Princeton Journal of Interdisciplinary Research, Volume 1, Issue 2
— Frontiers of Inquiry (December 2025) - ISSN 3069-8200
Cutting Out the Middleman in American Healthcare: Comparative Insights into PBM-Free Cancer Drug Pricing
Author: Aidan A. Le¹ and Nureldin Mohamed²
Affiliation: ¹University of California, Los Angeles (UCLA), Los Angeles, CA, USA
²Harvard University, Cambridge, MA, USA
Abstract:
Cancer drug affordability remains a pressing global health challenge, often exacerbated by monopolistic control and pharmaceutical supply chains. In the United States, where pharmacy benefit managers (PBMs) negotiate drug prices, final costs remain disproportionately high. Independent entrepreneurs, such as Mark Cuban’s Cost Plus Drug Company, have begun to challenge conventional pricing strategies by bypassing third-party intermediaries altogether. This study evaluates the potential of direct-to-consumer pharmaceutical models for reducing cancer drug costs worldwide.

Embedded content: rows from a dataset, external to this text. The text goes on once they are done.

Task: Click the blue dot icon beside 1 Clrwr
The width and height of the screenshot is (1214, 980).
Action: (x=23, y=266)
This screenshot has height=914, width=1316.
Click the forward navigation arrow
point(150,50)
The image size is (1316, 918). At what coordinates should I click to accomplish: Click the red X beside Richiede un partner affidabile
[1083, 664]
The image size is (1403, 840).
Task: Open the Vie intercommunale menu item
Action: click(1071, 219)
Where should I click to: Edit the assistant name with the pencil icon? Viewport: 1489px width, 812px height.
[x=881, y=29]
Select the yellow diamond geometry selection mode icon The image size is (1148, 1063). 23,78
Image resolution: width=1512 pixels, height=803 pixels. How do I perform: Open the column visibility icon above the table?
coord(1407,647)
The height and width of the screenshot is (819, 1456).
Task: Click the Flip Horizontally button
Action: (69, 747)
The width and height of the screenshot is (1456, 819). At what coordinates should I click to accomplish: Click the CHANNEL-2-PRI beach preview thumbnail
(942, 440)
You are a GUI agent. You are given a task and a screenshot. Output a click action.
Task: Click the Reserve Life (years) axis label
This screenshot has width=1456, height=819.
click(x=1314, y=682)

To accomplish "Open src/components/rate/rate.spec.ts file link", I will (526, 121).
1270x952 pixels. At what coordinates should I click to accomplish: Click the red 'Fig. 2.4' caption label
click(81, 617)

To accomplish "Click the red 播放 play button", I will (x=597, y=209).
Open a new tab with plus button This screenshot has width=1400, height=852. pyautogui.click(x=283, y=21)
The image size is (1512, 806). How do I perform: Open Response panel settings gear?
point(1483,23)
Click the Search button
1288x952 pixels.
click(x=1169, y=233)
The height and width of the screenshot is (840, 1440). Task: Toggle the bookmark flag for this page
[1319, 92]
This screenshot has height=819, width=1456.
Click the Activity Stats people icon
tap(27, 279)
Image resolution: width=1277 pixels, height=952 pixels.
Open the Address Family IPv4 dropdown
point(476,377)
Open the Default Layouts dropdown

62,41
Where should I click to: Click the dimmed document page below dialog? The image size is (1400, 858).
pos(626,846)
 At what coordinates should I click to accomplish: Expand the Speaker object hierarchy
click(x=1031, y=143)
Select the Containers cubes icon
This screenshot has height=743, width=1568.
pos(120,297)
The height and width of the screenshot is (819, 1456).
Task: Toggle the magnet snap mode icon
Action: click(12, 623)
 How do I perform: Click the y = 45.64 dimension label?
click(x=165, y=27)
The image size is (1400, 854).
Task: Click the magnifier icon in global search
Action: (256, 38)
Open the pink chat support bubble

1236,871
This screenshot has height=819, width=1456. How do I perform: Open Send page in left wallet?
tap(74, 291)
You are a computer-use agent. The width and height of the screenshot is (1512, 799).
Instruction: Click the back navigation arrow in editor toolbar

We conducted a comparative cost analysis of commonly prescribed cancer drugs using pricing data from 2013-2022 across the United Kingdom, Australia, and South Africa, countries with minimal PBM influence, and benchmarked these against Medicare Part D prices in the United States. We tracked the average 30-day fill cost for several high-utilization cancer medications over the past decade. Preliminary findings reveal that the United States has substantially higher per-person cancer drug costs compared to the three reference countries. The absence of PBMs is correlated with lower consumer prices, suggesting streamlined supply chains can yield meaningful improvements in affordability and access. Our research underscores the transformative potential of independent pharmaceutical entrepreneurs in disrupting monopolistic structures and mitigating soaring cancer drug costs. Direct-to-consumer models, exemplified by Cost Plus Drug Company, appear poised to improve patient outcomes, reduce financial strain, and advance health justice. Achieving scalability will require proactive policy reforms, greater market transparency, and sustained investment in innovation, reshaping the pharmaceutical landscape for more equitable global access to cancer treatment.
Keywords: Cancer drug affordability, Pharmacy benefit managers (PBMs), Direct-to-consumer pharmaceutical models, Drug pricing disparities, Cost Plus Drug Company
ISSN 3069-8200
© 2025 Princeton Journal of Interdisciplinary Research.